OBJECTIVE -> Write the lines of the data starting at the line containing "How do I perform: Open the Questions tab?" and ending at the line containing "click(x=140, y=44)", both included, as a JSON list of strings with one string per line. Leave out blank lines and include no other lines.

Source data

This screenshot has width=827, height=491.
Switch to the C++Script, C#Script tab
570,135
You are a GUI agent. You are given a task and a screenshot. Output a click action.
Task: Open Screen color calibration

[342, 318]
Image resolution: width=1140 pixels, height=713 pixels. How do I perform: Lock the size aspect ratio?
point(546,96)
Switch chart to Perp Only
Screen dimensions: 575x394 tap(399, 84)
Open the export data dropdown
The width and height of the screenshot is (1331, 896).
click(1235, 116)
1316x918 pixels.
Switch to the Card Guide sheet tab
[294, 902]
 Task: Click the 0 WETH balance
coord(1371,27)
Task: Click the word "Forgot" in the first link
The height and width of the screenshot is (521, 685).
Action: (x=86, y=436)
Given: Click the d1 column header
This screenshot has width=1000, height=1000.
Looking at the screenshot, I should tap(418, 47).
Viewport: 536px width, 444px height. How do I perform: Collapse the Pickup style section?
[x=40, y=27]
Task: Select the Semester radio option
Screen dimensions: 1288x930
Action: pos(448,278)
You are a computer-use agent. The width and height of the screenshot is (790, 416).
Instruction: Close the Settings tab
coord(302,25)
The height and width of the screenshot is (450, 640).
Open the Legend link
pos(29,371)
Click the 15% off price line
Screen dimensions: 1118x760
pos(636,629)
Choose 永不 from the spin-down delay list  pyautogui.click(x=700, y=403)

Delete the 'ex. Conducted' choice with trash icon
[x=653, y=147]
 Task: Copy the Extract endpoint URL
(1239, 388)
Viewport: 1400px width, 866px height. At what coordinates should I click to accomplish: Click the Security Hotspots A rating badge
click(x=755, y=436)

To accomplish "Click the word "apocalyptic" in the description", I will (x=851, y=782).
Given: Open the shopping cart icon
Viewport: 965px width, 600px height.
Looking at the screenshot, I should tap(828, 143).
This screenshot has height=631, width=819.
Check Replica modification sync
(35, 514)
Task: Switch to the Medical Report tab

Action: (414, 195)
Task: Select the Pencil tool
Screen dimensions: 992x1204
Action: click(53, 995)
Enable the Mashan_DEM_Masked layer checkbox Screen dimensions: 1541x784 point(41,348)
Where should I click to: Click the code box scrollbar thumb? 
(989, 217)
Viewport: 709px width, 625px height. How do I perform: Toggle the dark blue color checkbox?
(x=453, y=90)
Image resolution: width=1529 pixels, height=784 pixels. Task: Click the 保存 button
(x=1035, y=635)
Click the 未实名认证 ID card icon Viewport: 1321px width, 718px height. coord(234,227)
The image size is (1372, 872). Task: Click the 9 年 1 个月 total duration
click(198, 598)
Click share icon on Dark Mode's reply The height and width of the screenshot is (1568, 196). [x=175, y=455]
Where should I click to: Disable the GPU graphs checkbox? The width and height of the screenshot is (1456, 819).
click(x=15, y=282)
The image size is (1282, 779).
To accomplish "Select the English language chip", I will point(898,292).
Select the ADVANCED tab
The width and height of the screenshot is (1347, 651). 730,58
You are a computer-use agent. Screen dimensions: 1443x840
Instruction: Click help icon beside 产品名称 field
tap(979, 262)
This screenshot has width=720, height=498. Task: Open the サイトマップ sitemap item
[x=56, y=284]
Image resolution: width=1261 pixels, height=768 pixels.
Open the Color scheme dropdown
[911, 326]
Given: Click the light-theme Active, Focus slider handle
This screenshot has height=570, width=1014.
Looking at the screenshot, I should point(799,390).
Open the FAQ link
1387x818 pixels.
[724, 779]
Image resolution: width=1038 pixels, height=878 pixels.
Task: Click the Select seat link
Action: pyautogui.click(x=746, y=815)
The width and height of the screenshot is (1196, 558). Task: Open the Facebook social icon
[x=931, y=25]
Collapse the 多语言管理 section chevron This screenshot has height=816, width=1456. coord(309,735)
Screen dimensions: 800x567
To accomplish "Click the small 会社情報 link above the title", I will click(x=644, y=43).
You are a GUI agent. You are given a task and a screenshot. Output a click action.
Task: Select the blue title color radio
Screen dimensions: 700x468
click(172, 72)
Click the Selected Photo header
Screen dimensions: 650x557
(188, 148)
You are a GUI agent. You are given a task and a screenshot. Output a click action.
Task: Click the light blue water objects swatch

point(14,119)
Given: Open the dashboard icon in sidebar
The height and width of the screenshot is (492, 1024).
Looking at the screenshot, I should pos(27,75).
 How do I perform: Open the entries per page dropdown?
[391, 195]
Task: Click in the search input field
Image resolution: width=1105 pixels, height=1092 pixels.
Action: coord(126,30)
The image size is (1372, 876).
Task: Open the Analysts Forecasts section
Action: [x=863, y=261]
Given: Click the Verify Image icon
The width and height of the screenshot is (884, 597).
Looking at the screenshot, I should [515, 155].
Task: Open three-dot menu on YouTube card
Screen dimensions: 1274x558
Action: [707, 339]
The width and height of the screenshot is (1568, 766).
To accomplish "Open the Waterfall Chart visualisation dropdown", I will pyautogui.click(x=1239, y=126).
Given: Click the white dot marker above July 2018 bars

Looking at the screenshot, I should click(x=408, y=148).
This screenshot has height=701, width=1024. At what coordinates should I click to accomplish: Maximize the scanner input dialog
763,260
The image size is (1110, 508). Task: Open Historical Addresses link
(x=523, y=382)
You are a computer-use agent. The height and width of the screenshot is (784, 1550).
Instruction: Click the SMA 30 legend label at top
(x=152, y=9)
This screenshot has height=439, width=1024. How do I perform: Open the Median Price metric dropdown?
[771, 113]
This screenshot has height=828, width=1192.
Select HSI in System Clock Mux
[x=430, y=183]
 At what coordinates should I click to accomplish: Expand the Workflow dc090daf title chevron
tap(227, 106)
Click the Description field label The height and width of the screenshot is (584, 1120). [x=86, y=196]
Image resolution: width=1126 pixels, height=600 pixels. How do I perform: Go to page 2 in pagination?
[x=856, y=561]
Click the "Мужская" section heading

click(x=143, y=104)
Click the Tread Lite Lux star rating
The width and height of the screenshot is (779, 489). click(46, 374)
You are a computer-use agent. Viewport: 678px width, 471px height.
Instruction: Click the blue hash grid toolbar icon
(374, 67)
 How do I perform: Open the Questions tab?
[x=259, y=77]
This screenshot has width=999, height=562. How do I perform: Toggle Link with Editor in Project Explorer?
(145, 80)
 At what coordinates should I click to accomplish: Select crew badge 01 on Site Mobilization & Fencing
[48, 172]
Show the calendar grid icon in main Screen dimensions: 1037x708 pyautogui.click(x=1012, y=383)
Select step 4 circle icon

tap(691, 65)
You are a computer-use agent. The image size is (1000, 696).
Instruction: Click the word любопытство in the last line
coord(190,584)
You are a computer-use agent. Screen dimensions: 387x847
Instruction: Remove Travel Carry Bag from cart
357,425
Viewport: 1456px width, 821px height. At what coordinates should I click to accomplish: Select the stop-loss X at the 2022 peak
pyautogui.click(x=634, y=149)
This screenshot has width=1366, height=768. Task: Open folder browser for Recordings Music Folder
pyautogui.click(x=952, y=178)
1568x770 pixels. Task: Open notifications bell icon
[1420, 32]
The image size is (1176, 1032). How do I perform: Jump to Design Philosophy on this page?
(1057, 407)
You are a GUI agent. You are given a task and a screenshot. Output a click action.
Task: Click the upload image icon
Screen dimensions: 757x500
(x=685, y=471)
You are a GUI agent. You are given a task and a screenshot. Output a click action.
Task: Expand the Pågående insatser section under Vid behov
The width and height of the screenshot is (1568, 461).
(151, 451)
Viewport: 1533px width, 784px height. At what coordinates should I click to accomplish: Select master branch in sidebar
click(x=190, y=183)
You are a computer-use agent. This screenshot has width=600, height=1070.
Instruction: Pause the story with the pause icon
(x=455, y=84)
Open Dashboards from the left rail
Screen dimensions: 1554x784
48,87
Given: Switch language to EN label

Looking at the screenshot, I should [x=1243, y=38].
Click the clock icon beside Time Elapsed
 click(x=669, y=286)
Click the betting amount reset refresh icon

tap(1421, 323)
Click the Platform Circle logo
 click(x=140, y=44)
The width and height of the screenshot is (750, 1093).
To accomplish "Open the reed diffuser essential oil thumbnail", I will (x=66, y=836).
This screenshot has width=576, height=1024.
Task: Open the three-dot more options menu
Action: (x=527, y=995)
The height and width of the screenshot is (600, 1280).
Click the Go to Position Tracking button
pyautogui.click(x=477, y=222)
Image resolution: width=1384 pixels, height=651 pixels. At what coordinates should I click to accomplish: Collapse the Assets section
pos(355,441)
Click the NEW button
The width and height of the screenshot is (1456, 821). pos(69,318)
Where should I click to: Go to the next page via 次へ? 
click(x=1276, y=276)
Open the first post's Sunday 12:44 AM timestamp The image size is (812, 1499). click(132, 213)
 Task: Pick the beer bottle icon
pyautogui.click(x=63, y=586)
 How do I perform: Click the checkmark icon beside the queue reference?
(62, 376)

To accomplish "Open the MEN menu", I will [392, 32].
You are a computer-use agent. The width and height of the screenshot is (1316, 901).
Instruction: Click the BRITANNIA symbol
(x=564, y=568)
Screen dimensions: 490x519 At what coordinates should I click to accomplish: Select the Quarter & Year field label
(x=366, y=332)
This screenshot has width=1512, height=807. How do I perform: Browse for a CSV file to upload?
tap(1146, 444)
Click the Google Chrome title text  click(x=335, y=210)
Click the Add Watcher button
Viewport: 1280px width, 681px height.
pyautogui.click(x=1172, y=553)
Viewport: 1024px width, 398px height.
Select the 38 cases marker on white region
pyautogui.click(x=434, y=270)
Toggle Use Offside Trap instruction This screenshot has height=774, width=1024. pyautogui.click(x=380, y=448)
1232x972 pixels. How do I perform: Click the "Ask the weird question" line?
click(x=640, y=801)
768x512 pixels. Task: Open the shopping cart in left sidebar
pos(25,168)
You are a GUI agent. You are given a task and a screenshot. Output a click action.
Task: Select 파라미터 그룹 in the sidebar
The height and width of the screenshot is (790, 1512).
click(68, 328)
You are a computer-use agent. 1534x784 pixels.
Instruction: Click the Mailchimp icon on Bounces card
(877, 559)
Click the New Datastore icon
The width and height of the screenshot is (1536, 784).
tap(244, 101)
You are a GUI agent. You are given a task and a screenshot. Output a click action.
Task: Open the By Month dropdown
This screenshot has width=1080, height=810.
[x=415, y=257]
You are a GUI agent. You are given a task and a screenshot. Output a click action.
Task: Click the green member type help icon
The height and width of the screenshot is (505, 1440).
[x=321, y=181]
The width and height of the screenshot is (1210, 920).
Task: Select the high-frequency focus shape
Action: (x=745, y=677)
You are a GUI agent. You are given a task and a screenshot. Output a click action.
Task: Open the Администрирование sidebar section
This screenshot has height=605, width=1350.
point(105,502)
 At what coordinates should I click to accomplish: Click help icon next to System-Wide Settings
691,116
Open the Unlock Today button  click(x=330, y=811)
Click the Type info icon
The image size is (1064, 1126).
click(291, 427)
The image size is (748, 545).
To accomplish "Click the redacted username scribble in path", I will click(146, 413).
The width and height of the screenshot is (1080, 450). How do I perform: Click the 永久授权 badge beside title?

TASK ANSWER ->
[
  " How do I perform: Open the Questions tab?",
  "[x=259, y=77]",
  "This screenshot has width=999, height=562. How do I perform: Toggle Link with Editor in Project Explorer?",
  "(145, 80)",
  " At what coordinates should I click to accomplish: Select crew badge 01 on Site Mobilization & Fencing",
  "[48, 172]",
  "Show the calendar grid icon in main Screen dimensions: 1037x708 pyautogui.click(x=1012, y=383)",
  "Select step 4 circle icon",
  "tap(691, 65)",
  "You are a computer-use agent. The image size is (1000, 696).",
  "Instruction: Click the word любопытство in the last line",
  "coord(190,584)",
  "You are a computer-use agent. Screen dimensions: 387x847",
  "Instruction: Remove Travel Carry Bag from cart",
  "357,425",
  "Viewport: 1456px width, 821px height. At what coordinates should I click to accomplish: Select the stop-loss X at the 2022 peak",
  "pyautogui.click(x=634, y=149)",
  "This screenshot has width=1366, height=768. Task: Open folder browser for Recordings Music Folder",
  "pyautogui.click(x=952, y=178)",
  "1568x770 pixels. Task: Open notifications bell icon",
  "[1420, 32]",
  "The image size is (1176, 1032). How do I perform: Jump to Design Philosophy on this page?",
  "(1057, 407)",
  "You are a GUI agent. You are given a task and a screenshot. Output a click action.",
  "Task: Click the upload image icon",
  "Screen dimensions: 757x500",
  "(x=685, y=471)",
  "You are a GUI agent. You are given a task and a screenshot. Output a click action.",
  "Task: Expand the Pågående insatser section under Vid behov",
  "The width and height of the screenshot is (1568, 461).",
  "(151, 451)",
  "Viewport: 1533px width, 784px height. At what coordinates should I click to accomplish: Select master branch in sidebar",
  "click(x=190, y=183)",
  "You are a computer-use agent. This screenshot has width=600, height=1070.",
  "Instruction: Pause the story with the pause icon",
  "(x=455, y=84)",
  "Open Dashboards from the left rail",
  "Screen dimensions: 1554x784",
  "48,87",
  "Given: Switch language to EN label",
  "Looking at the screenshot, I should [x=1243, y=38].",
  "Click the clock icon beside Time Elapsed",
  " click(x=669, y=286)",
  "Click the betting amount reset refresh icon",
  "tap(1421, 323)",
  "Click the Platform Circle logo",
  " click(x=140, y=44)"
]